As well as staging inter-county matches, it is often used to host Derry football and hurling games at the club level. In recent years, the Derry Senior Football Championship final has usually been held at the ground. The ground hosts the Derry Intermediate Football Championship final and the Derry Junior Football Championship final.

==History==
It was previously used for association football as the home of Derry Celtic F.C. in the Irish League from 1900–1913. Derry Celtic was the forerunner to Derry City, who had the opportunity to purchase the ground in 1933 but hesitated on a decision, and the Derry County Board bought it ten years later.

The venue has been hosting Derry inter-county games since the 1930s.
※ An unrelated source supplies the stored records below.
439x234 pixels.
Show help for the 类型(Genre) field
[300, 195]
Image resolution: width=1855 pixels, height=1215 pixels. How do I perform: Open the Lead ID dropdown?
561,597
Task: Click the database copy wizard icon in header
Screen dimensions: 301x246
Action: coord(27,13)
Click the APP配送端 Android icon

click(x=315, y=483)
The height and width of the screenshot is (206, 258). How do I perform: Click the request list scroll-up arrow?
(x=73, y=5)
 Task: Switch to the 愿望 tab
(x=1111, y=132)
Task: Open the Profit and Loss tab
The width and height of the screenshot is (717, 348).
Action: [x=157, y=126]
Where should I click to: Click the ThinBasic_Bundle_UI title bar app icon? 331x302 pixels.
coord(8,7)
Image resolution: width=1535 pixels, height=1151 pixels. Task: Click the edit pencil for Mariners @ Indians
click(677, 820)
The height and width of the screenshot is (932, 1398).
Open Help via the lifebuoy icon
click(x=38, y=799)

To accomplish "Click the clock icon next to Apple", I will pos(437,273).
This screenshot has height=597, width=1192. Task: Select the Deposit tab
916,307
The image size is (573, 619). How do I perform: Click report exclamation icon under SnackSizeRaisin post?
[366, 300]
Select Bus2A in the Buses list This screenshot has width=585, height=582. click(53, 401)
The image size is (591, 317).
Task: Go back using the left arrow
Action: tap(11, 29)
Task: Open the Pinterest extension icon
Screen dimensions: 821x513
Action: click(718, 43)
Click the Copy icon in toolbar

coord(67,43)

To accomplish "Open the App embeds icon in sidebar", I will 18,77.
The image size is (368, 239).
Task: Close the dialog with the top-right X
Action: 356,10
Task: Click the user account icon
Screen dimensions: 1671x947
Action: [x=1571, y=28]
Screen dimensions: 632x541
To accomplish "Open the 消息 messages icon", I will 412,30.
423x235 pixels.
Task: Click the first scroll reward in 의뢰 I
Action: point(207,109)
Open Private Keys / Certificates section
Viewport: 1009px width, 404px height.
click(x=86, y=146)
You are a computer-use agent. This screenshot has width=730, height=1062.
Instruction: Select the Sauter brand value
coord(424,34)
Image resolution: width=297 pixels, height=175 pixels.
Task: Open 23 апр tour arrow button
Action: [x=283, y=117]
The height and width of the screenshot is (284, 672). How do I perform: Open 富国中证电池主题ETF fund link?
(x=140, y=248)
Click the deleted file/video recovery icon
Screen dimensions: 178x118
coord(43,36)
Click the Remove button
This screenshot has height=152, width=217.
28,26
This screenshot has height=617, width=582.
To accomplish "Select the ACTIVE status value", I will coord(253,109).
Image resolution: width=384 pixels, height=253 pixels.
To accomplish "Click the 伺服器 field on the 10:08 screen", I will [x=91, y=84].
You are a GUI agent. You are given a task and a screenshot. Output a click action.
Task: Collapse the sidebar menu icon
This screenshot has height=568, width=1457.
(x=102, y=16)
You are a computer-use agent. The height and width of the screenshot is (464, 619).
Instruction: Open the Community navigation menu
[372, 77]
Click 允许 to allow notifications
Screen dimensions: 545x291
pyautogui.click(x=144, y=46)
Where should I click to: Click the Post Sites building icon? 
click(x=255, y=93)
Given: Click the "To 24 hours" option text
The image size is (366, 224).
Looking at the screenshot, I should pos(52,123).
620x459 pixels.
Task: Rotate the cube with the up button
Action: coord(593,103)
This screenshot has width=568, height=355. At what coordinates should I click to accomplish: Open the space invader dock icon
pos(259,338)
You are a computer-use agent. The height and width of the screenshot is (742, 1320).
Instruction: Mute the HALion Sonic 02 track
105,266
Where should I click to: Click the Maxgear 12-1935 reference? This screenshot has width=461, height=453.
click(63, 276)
Over the years, Dean McGlinchey Park in Ballinascreen hosted most Derry football games, but since the 1990s, Celtic Park has established itself as the county's primary stadium.

League of Ireland side, Derry City played several games at Celtic Park during the 2026 season while a new hybrid pitch was laid at their home ground, Ryan McBride Brandywell Stadium. 2026 also saw Celtic Park get a naming rights sponsor as locally-based commercial insurance brokerage Find Insurance signed a multi-year deal with Derry GAA to sponsor both the stadium and the association's centre of excellence in Owenbeg.

==Recent redevelopments==
Floodlights were erected over the end of 2007 / start of 2008 and were first used for the National League game between Derry and Mayo on 2 February 2008. The official unveiling of the lights was held a few weeks later during the National League tie against Tyrone on 5 April.

In the last couple of years, despite being able to hold more, the capacity had been limited to 13,000 for safety reasons. However, this was not set to change, as the venue is currently undergoing a £1.8 million revamp.. Work on a new all-seater stand on the Lone Moor Road side of the ground started a few days after the 2008 Derry Championship final. It was to hold 3,600 people, bringing the total stadium capacity to 18,000 or nearly 20,000. Other new developments in the revamped stand include a control room, T.V. gantry, media room, stewards' room, extra exit gates, improved disabled access, and improved toilet facilities. The developments will make the stadium "among the best in Ulster".

The developments were not completed until the start of the Summer (2009), therefore Derry's home 2009 National League games had to be played elsewhere, most likely Glen or Ballinascreen. The renovations were completed in time for Derry's Ulster Senior Football Championship game with Monaghan (24 May).